» **GIVEN PASSAGE**:
Thursday, January 01, 2004

2004 - Cause and Effect





Happy New Years to you all!

What a corny start to what I am hoping is a very stimulating, exuberating year of sorts. It's so funny that when a year starts it holds so many promises and surprises for everyone that we start to wonder is it a good thing or a bad thing that we have yet another whole year in front of us. The only person who really knows what that year holds is God! If it's good or bad or in between, He knows, sometimes I wish I could ask Him just so I know if it's worth my getting excited.

Last night I sat by myself and sipped my champagne as the countdown went on, I refused to watch Dick Clark, I just slipped in The Matrix and spent the first few seconds of the New Year trying to decipher why Neo didn't take the blue pill or is it the red one, I forget. I could so understand why Cipher was so angry that he had not been told what lay ahead for him as he chose that other pill and went down the rabbit hole. Yes, they should have told him. And his wrong choice could not be re-written, it's so daunting to watch a movie that poses the question of choice, and cause and effect on such a noteworthy time as New Years, you start to plead with yourself that you would make the right choices in EVERYTHING and that the effect of some of your causes from the years past would not come to haunt you in the new one.

» **GIVEN MATERIAL**:
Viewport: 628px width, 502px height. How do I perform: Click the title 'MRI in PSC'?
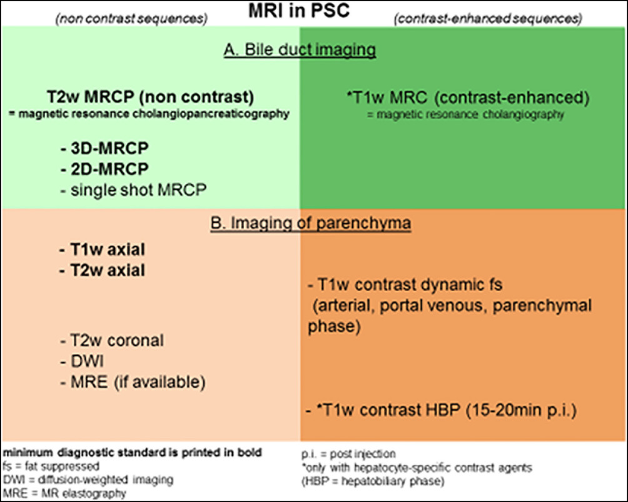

» **TASK REQUIREMENTS**:
- 1) In the New Year's blog entry, which film did the writer put on rather than watch Dick Clark?
- 2) Reproduce the portion of the New Year's blog entry that begins at the words "Happy New Years" and ends after the words "my getting excited.".
The listing is not required for this work.

» **ANSWERS TO THE TASKS**:
- 1) The Matrix.

- 2)
Happy New Years to you all!

What a corny start to what I am hoping is a very stimulating, exuberating year of sorts. It's so funny that when a year starts it holds so many promises and surprises for everyone that we start to wonder is it a good thing or a bad thing that we have yet another whole year in front of us. The only person who really knows what that year holds is God! If it's good or bad or in between, He knows, sometimes I wish I could ask Him just so I know if it's worth my getting excited.